As reported by Nikkei and CoinPost, this revision, approved on Friday, means corporations will no longer have to pay tax on unrealized gains from cryptocurrencies if they hold them for the long term.
Currently, corporations in Japan must report profits or losses on cryptocurrencies issued by third parties based on the market value versus the book value at the fiscal year’s end. The new revision, set to take effect from April 1, 2024, will change this mark-to-market valuation.
Instead, Japanese companies will be taxed only on profits made from the actual sale of cryptocurrencies. This reform aligns corporate tax treatment of cryptocurrencies more closely with that of retail investors in Japan, who are only taxed on profits realized from the sale of cryptocurrencies.

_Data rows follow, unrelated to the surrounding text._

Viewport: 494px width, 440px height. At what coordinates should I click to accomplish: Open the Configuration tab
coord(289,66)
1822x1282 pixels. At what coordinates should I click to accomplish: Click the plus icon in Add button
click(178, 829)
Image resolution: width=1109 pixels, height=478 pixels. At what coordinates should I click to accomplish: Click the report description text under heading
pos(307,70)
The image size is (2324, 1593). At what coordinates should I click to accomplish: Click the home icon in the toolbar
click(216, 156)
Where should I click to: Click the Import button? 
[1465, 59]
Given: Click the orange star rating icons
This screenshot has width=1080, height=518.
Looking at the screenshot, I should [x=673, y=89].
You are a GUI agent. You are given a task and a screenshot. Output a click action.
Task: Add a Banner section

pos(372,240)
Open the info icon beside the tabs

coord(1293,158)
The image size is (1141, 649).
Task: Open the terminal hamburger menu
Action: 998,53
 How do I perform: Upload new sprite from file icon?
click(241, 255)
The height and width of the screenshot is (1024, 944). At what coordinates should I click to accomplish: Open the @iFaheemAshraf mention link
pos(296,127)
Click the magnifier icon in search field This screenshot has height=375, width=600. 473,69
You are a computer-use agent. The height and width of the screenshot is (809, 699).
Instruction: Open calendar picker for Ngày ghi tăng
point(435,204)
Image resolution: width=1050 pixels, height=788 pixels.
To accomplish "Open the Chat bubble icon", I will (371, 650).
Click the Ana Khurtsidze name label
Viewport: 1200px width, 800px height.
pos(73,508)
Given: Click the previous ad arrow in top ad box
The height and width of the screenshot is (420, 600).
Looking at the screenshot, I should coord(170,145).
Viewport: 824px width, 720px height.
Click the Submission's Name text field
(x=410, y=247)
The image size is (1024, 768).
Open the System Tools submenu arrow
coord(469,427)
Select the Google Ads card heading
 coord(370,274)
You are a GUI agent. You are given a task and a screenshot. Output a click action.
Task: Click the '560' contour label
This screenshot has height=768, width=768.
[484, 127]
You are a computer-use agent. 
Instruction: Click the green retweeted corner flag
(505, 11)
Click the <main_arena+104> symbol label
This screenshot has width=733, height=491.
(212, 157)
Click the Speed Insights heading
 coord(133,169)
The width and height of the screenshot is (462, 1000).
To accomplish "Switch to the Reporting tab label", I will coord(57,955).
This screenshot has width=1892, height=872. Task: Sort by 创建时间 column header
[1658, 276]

However, this bill still needs to go through legislative approval. It will be submitted to lawmakers in January and must be passed by both the House of Representatives and the House of Councilors.
Earlier in September, the National Tax Agency of Japan issued an updated edition of its corporate tax guidelines, which specifically grant them an exemption from the standard 30% corporate tax rate on unrealized cryptocurrency gains.
Discussions surrounding new tax regulations for digital assets have been underway among Japanese legislators since August 2022, part of a broader tax reform agenda for 2023. Unlike some other countries where entities are taxed on crypto assets only when they are converted into fiat currency, Japan currently imposes an annual tax on these assets.
The current tax exemption, however, only applies to companies that issue their own tokens and does not extend to those that solely invest in other digital currencies. Additionally, individual crypto investors will still be subject to a maximum income tax rate of 55% on any earnings exceeding JPY 200,000 ($1,797) related to cryptocurrency, categorized as “miscellaneous income.”
According to the agency’s explanation, these coins will be exempt from being counted when assessing the market value assessment of a company’s assets, given that certain conditions are met.
The legal notice further explains that for a company to take advantage of the revised rules, it must meet specific criteria to qualify for the tax exemption. Firstly, the company must be the issuer of the cryptocurrency in question. Additionally, it is required to retain continuous ownership of the crypto asset after its issuance, while the asset itself remains subject to transfer restrictions.
This move is part of Japan’s efforts to promote the growth of its blockchain and cryptocurrency sectors in line with the government’s push for “new capitalism,” as stated by Prime Minister Fumio Kishida.